Einride a commandé 500 Tesla Semi, le plus gros engagement public jamais pris pour ce camion, et l'a annoncé mardi en même temps que ses résultats semestriels. L'entreprise suédoise de technologies pour le fret prendra livraison des premiers exemplaires le mois prochain et du reste sur 24 mois, faisant passer sa flotte électrique en service d'environ 250 camions à quelque 750.

Le précédent record était la commande de 370 camions passée par WattEV en mai 2026 pour le transport de conteneurs sur courtes distances depuis les ports californiens. Einride la dépasse de 130 camions.

Ce que couvre réellement le contrat

Camions 500
Premières livraisons septembre 2026
Fenêtre de livraison 24 mois
États Californie, Texas, New Jersey, Illinois, Géorgie
Client fret nommé Amazon
Flotte électrique d'Einride ~250 camions → ~750

Chaque camion est piloté via Saga, la plateforme maison d'Einride pour les itinéraires et les fenêtres de recharge. Aux tarifs de Tesla d'avril 2026 — environ $260,000 pour le Semi à autonomie standard et $290,000 pour la version à grande autonomie — 500 camions représentent à peu près $130–145 millions de matériel.
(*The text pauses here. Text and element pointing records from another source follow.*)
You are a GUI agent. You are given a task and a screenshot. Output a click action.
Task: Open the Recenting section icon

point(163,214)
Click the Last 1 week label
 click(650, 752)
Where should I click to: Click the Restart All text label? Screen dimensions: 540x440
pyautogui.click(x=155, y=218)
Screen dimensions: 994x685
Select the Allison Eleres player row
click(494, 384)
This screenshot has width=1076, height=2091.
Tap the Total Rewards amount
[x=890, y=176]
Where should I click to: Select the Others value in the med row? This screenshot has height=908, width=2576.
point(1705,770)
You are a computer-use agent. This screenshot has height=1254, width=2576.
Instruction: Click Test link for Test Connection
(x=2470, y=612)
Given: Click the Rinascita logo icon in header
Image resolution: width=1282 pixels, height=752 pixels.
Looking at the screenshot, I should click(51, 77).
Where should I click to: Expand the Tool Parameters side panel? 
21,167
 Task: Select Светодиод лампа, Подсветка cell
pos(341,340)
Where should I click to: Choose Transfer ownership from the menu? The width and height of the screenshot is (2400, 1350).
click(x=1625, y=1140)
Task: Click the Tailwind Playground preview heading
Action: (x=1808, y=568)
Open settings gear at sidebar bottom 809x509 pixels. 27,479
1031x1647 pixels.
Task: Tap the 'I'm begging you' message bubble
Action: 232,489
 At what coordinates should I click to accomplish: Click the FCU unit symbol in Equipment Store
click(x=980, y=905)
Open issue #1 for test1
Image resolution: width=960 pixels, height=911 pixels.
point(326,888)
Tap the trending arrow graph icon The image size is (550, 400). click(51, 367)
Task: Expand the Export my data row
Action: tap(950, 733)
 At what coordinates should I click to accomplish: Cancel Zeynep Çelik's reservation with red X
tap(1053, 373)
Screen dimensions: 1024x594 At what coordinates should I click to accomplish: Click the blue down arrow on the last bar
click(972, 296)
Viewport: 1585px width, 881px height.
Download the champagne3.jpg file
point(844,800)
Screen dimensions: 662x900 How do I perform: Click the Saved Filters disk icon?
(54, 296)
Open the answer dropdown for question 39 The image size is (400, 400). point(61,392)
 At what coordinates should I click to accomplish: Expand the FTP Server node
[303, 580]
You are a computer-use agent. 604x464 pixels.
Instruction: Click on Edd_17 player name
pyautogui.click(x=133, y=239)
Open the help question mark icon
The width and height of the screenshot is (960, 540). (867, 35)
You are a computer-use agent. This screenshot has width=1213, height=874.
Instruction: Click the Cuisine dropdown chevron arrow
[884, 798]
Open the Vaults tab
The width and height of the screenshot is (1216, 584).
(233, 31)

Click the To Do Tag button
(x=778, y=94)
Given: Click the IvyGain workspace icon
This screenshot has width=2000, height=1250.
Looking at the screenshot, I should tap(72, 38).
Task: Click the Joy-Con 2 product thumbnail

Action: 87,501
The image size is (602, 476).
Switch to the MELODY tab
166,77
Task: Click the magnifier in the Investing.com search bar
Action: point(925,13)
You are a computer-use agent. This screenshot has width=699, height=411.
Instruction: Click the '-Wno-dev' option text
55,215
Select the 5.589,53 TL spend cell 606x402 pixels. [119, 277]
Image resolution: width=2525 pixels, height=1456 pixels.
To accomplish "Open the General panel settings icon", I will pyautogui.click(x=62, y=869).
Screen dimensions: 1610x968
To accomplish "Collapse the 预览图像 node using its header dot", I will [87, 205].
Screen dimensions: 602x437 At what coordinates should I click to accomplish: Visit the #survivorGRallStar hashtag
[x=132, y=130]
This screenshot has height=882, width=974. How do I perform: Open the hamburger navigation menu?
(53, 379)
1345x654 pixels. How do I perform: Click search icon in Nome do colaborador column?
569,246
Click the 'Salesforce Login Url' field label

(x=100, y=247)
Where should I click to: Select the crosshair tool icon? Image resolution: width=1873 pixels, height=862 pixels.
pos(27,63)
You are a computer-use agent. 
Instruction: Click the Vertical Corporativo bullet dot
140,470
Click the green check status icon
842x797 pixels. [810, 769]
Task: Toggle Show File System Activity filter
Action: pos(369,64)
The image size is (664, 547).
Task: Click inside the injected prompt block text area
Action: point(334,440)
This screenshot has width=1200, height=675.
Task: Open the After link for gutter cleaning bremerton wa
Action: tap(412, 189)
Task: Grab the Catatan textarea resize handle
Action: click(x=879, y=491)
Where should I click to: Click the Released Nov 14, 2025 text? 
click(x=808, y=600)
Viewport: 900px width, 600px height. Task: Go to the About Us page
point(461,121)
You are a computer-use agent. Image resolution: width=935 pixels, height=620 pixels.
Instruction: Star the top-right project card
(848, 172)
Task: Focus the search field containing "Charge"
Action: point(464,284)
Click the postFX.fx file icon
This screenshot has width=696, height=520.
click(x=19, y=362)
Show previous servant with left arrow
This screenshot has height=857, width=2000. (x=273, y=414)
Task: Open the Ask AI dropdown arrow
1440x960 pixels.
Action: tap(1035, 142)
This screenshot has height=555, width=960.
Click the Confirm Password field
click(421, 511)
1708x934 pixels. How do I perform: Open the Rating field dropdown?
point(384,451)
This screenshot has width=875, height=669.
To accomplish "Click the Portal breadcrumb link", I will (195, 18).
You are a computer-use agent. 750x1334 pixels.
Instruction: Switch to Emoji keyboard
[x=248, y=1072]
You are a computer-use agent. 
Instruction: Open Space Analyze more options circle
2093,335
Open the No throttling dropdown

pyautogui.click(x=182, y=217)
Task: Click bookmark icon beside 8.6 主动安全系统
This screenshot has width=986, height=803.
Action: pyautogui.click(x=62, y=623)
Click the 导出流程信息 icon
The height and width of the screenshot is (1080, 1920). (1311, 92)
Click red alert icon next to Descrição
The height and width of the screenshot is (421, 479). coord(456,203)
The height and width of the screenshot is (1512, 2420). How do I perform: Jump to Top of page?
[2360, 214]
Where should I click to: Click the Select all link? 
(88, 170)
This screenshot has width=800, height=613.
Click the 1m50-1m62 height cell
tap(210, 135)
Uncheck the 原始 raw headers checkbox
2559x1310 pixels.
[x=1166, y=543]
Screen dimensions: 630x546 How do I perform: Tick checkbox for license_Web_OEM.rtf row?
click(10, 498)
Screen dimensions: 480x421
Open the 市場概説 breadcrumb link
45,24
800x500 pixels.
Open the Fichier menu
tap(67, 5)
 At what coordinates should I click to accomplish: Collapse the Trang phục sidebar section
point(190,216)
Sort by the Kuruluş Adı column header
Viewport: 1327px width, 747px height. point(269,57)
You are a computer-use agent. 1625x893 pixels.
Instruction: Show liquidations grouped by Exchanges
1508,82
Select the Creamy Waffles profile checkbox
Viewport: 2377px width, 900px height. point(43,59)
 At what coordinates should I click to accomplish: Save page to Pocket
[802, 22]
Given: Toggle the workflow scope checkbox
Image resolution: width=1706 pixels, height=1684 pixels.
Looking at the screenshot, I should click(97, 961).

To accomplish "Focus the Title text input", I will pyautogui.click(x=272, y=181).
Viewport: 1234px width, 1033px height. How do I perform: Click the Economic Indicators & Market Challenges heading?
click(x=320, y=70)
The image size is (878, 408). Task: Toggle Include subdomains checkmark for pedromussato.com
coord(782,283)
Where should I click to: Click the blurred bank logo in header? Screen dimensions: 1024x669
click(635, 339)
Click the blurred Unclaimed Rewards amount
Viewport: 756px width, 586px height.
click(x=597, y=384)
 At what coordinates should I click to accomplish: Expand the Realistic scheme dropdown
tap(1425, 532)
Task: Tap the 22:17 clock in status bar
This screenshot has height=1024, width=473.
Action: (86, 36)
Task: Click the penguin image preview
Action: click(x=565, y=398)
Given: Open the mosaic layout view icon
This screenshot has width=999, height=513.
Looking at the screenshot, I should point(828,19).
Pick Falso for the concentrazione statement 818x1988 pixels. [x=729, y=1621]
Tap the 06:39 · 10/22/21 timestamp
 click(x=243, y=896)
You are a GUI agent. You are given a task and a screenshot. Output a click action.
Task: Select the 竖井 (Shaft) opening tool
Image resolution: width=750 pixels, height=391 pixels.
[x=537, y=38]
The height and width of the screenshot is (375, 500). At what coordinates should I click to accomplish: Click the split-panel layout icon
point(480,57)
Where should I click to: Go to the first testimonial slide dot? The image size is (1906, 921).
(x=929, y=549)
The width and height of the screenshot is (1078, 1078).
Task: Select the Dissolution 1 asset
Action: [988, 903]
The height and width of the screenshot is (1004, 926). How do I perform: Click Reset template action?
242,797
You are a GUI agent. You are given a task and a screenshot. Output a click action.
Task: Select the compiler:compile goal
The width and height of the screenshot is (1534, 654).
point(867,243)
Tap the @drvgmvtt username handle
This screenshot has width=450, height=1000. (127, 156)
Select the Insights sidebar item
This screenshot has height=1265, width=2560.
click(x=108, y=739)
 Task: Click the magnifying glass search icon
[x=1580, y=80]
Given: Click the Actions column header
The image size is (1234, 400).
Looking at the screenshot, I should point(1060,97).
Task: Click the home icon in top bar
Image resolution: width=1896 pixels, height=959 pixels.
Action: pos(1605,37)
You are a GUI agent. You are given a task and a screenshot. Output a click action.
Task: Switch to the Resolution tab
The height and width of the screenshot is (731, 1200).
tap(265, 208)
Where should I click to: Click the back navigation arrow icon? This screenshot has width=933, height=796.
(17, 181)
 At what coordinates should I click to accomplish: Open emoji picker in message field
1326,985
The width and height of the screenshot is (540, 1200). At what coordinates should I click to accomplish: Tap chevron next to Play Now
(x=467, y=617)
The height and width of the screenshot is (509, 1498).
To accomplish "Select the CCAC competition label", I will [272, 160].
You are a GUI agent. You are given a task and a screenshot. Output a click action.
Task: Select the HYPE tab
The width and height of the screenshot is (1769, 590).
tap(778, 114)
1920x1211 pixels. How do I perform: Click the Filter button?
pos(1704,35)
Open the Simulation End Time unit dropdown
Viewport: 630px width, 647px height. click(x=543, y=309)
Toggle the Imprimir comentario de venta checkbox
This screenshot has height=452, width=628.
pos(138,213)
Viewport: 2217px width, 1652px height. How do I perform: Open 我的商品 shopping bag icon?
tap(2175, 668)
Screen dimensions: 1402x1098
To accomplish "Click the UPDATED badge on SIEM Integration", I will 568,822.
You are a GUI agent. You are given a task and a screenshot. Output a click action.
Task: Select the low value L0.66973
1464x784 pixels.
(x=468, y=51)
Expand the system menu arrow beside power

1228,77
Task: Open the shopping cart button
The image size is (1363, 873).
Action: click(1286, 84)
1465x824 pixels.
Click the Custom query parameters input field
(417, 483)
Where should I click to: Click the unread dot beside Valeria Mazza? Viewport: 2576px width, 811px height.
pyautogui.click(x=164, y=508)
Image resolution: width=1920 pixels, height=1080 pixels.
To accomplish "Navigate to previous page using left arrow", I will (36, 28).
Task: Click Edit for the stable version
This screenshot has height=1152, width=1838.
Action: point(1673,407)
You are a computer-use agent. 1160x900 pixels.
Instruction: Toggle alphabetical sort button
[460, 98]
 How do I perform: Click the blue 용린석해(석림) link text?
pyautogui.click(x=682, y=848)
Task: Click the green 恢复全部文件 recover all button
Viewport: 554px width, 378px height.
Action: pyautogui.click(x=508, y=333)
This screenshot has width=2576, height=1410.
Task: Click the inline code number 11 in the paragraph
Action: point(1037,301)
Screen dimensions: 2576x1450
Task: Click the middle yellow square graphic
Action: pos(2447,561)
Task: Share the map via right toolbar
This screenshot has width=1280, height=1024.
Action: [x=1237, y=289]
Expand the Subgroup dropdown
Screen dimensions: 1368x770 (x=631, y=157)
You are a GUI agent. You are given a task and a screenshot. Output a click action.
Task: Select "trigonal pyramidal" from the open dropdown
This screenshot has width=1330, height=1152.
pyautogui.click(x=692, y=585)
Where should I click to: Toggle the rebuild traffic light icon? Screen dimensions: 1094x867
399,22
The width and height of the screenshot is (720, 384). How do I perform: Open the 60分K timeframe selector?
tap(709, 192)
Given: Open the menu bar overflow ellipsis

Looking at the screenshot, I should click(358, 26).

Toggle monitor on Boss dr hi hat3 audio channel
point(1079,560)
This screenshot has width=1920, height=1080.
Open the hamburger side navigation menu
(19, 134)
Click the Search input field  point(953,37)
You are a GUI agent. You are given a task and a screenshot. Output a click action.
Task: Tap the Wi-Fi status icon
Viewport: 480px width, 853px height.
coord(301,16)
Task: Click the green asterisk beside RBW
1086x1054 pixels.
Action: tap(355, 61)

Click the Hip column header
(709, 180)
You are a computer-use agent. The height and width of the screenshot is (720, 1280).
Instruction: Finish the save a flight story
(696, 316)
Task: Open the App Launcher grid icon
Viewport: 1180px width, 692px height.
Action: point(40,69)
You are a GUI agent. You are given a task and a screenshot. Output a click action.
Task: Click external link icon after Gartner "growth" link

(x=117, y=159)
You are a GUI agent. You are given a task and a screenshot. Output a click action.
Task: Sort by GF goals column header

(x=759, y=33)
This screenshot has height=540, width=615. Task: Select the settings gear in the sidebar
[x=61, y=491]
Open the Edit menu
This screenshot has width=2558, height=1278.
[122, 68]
Einride indique que le déploiement est intégralement couvert par un financement de tiers et non par son propre bilan, et les chiffres expliquent pourquoi cette distinction compte. L'entreprise a annoncé $27 millions de chiffre d'affaires semestriel, en hausse de 26% à taux de change constants, une perte d'EBITDA ajusté de 363 millions SEK et 748 millions SEK (environ $77 millions) de trésorerie à la fin juin. « Ce déploiement est une nouvelle preuve que nous savons exécuter à l'échelle que nos clients exigent », a déclaré le directeur général Roozbeh Charli.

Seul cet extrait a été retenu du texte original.